*Work to be completed:* List every line of the entries below that contains the string "height", matching its case exactly.

*Provided material:*
____________________

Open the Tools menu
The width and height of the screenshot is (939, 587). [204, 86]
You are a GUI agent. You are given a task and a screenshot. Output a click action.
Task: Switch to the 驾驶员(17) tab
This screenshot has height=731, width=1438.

____________________

*The solution:*
The width and height of the screenshot is (939, 587). [204, 86]
This screenshot has height=731, width=1438.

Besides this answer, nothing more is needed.